## Exercise
Find all lines in the records that include the word "checkbox", and copy them out.

## Data to process
------------------------------------------------
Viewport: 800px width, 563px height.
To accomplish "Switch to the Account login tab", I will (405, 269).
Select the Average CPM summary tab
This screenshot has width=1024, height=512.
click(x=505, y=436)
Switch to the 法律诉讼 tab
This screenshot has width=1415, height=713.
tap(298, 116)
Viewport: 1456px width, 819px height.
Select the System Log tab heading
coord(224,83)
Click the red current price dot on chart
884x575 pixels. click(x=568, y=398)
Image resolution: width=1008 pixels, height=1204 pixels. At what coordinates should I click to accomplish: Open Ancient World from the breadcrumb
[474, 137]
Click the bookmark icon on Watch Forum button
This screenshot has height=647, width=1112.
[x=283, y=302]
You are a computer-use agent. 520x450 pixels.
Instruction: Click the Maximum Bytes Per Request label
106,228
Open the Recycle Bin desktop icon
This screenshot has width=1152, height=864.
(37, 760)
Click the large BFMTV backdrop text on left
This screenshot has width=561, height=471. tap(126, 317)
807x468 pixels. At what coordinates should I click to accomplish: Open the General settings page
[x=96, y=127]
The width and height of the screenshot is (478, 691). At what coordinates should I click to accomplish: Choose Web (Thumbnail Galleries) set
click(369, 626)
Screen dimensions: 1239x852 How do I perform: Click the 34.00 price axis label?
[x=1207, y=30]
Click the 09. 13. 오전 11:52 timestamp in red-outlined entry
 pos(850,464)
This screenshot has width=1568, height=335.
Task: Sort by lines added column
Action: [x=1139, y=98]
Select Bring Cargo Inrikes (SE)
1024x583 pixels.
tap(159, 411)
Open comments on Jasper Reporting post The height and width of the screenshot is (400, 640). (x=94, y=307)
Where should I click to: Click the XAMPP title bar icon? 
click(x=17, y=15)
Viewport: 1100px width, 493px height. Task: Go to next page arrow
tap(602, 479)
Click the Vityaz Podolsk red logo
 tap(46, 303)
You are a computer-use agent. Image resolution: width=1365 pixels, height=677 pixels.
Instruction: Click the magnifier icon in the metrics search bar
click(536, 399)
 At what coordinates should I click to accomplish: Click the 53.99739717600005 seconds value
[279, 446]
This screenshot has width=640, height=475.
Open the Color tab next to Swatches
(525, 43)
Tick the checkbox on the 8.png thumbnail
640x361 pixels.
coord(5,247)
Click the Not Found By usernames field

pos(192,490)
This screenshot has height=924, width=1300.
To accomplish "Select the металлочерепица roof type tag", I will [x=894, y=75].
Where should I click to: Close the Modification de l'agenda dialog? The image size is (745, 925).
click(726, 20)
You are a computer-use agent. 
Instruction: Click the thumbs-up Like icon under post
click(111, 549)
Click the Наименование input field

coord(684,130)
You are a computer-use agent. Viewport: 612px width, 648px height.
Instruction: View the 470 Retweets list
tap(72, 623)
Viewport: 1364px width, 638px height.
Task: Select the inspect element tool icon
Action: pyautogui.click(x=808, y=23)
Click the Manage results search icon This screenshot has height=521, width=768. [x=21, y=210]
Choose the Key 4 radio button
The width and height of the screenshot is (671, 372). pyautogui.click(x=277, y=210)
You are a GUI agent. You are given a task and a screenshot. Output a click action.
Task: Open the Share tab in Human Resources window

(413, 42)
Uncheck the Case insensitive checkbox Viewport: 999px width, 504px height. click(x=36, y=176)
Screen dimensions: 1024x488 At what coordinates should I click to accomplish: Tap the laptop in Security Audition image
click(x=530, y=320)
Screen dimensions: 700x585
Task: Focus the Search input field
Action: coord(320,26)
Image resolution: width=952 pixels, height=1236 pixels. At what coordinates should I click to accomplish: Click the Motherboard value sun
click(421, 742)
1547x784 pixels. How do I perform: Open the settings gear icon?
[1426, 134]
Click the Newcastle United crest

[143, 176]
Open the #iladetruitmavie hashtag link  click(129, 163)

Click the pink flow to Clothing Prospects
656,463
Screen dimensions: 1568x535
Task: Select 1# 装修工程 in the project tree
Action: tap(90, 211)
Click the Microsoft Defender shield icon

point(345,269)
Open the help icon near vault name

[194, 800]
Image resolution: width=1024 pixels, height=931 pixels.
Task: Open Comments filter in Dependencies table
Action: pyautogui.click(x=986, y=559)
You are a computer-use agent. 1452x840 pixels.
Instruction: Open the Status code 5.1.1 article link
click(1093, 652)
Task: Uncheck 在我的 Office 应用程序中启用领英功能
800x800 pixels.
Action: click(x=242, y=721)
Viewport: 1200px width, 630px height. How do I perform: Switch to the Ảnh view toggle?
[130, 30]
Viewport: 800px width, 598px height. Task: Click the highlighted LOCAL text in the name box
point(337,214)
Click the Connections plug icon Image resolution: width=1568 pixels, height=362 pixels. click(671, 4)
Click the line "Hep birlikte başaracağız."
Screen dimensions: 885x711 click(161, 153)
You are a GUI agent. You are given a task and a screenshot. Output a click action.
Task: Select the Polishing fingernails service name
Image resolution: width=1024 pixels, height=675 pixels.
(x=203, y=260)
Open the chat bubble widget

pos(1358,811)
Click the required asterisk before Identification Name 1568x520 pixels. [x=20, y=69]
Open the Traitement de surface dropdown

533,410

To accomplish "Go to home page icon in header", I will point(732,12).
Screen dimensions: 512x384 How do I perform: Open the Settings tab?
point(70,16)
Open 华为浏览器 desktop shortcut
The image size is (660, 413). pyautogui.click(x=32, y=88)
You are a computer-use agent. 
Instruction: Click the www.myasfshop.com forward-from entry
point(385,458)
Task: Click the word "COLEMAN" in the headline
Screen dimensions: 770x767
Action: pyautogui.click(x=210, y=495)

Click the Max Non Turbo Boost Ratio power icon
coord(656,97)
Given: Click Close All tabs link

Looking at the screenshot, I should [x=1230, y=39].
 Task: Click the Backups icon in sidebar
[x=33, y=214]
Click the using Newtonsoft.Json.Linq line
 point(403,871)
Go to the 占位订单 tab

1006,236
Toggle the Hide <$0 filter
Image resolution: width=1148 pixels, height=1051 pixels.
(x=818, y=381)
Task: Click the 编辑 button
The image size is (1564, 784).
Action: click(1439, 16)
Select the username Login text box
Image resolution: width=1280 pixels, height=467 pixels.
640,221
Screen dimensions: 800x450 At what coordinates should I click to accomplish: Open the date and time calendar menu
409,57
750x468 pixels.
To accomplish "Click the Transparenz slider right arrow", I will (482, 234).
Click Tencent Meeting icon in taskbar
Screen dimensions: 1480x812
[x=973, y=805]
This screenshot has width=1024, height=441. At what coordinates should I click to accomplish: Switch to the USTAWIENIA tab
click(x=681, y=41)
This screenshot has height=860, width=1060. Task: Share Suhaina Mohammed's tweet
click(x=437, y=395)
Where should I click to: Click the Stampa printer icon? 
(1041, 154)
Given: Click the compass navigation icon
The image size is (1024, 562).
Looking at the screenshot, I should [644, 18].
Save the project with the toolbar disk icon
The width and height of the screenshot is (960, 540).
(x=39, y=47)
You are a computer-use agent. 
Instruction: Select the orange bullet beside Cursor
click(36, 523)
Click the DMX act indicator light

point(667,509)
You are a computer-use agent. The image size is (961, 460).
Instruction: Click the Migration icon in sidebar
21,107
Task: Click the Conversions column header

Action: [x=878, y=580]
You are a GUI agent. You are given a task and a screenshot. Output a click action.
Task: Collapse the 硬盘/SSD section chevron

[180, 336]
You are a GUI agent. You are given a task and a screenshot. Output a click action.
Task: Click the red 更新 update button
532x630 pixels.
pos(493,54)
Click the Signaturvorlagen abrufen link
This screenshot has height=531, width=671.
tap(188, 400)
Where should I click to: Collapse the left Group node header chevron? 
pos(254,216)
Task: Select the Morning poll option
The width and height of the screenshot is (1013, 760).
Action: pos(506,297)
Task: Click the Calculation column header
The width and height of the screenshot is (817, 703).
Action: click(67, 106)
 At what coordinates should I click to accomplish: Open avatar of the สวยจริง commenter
------------------------------------------------
## Response for this exercise
Tick the checkbox on the 8.png thumbnail
Uncheck the Case insensitive checkbox Viewport: 999px width, 504px height. click(x=36, y=176)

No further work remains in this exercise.